Without a doubt we will behave badly, intrude on some famous person’s dinner, spend too much money, ingest too many carbs, and along the way drink excessive amounts of coffee or wine, depending on time of day. All with no regrets.
Our travel tradition began 44 years ago when we truly were schoolgirls studying abroad. I’ve written plenty about our European adventures in previous columns. Together, we’ve navigated foreign train stations, underground subways, airline security lines and mastered upgrade shenanigans.
Most of the time we get lucky. Someone sees the bond we share and the magic between us becomes apparent and contagious. A waiter brings complimentary dessert. A flight attendant sneaks us a bottle of Merlot. The hotel check-in clerk throws in free breakfasts and Wi-Fi.
There’s a lot being written these days about the chaos and calamity of travel. But when you choose a kindred spirit as your travel companion, you share the road – wherever it takes you.
Reminds me of a passage from a favorite childhood book, “Wind in the Willows,” by Kenneth Grahame, published way back in 1908:
“You can think how obliged I am to you for consenting to come on this trip,” said Toad to the Rat. “I wouldn’t have gone without you and then I might have never seen that – that swan, that sunbeam, that thunderbolt…I owe it all to you, my best of friends.”
A few days from now, I’ll be on a plane headed to Newark, New Jersey. Barring delays, we’ll taxi into Manhattan with just enough time to unpack, freshen up, grab a slice of pizza and then head to the Palace Theater where we’ll see show No. 1, Andrew Lloyd Webber’s “Sunset Boulevard.”

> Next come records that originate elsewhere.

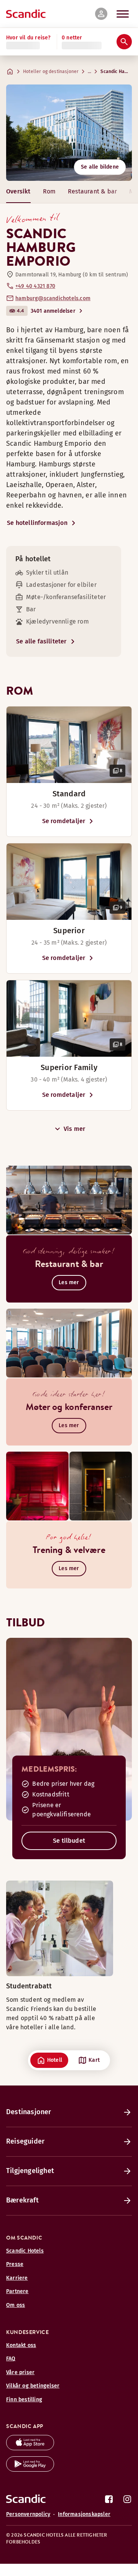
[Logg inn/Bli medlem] (101, 14)
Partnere (17, 2291)
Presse (14, 2264)
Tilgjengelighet (30, 2171)
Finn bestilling (24, 2399)
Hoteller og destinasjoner (51, 71)
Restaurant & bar (92, 191)
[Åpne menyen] (122, 13)
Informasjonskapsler (84, 2514)
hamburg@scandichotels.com (52, 298)
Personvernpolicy (28, 2514)
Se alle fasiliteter (41, 641)
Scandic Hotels (25, 2251)
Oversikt (18, 191)
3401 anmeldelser (53, 311)
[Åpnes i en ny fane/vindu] (30, 2448)
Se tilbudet (69, 1840)
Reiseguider (25, 2141)
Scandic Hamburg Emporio (117, 71)
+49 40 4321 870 (35, 286)
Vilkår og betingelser (32, 2386)
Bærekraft (22, 2200)
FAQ (11, 2358)
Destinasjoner (28, 2112)
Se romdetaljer (63, 821)
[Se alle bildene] (69, 132)
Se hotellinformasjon (37, 522)
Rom (49, 191)
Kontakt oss (21, 2345)
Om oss (15, 2305)
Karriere (17, 2278)
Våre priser (20, 2372)
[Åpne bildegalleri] (69, 745)
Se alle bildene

When the curtain goes up, I’ll be mesmerized and grateful for this time with a dear friend. After the curtain goes down, we’ll applaud till our hands ache then sneak off to the stage door in hopes of catching a glimpse of Glenn Close, maybe take a few photos, get programs signed before heading over to Bar Centrale for a late night nightcap.
Jet-lagged and yawning between sentences, it won’t matter one bit. We will inhabit our own private world where wide-awake or half asleep, we remain constant, forever friends.
And for the next six days and nights, we’ll repeat this exact performance. One easily titled, “Friends celebrating life. The world – our stage.”